Recently, while hearing a matter relating to properties of a Goan, the Supreme Court described Goa as a “shining example” with a Uniform Civil Code, observed that the founders of the Constitution had “hoped and expected” a Uniform Civil Code for India but there has been no attempt at framing one.

What is Uniform Civil Code

  • A Uniform Civil Code is one that would provide for one law for the entire country, applicable to all religious communities in their personal matters such as marriage, divorce, inheritance, adoption etc.
  • Article 44 of the Constitution lays down that the state shall endeavour to secure a Uniform Civil Code for the citizens throughout the territory of India.
  • Article 44 is one of the directive principles. These, as defined in Article 37, are not justiciable (not enforceable by any court) but the principles laid down therein are fundamental in governance. Fundamental rights are enforceable in a court of law.
  • While Article 44 uses the words “state shall endeavour”, other Articles in the ‘Directive Principles’ chapter use words such as “in particular strive”; “shall in particular direct its policy”; “shall be obligation of the state” etc.
  • Article 43 mentions “state shall endeavour by suitable legislation” while the phrase “by suitable legislation” is absent in Article 44. All this implies that the duty of the state is greater in other directive principles than in Article 44.

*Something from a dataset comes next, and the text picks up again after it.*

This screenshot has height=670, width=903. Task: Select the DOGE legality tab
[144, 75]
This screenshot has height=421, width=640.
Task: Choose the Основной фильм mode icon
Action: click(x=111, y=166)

Fundamental Rights vs Directive Principles

  • There is no doubt that fundamental rights are more important.
  • The Supreme Court held in Minerva Mills (1980): “Indian Constitution is founded on the bed-rock of the balance between Parts III (Fundamental Rights) and IV (Directive Principles).
  • To give absolute primacy to one over the other is to disturb the harmony of the Constitution”.
  • Article 31C inserted by the 42nd Amendment in 1976, however, lays down that if a law is made to implement any directive principle, it cannot be challenged on the ground of being violative of the fundamental rights under Articles 14 and 19.

Uniform Civil code in civil matters

  • Indian laws do follow a uniform code in most civil matters – Indian Contract Act, Civil Procedure Code, Sale of Goods Act, Transfer of Property Act, Partnership Act, Evidence Act etc. States, however, have made hundreds of amendments and therefore in certain matters, there is diversity even under these secular civil laws.
  • Recently, several states refused to be governed by the uniform Motor Vehicles Act, 2019.
  • If the framers of the Constitution had intended to have a Uniform Civil Code, they would have given exclusive jurisdiction to Parliament in respect of personal laws, by including this subject in the Union List.
  • But “personal laws” are mentioned in the Concurrent List. Last year, the Law Commission concluded that a Uniform Civil Code is neither feasible nor desirable.

Current scenario

  • All Hindus of the country are not governed by one law, nor are all Muslims or all Christians.
  • Not only British legal traditions, even those of the Portuguese and the French remain operative in some parts.
  • In Jammu and Kashmir until August 5, 2019, local Hindu law statutes differed from central enactments.
  • The Shariat Act of 1937 was extended to J&K a few years ago but has now been repealed.
  • Muslims of Kashmir were thus governed by a customary law, which in many ways was at variance with Muslim Personal Law in the rest of the country and was, in fact, closer to Hindu law.
  • Even on registration of marriage among Muslims, laws differ from place to place. It was compulsory in J&K (1981 Act), and is optional in Bengal, Bihar (both under 1876 Act), Assam (1935 Act) and Odisha (1949 Act).
  • In the Northeast, there are more than 200 tribes with their own varied customary laws.
  • The Constitution itself protects local customs in Nagaland.
  • Similar protections are enjoyed by Meghalaya and Mizoram. Even reformed Hindu law, in spite of codification, protects customary practices.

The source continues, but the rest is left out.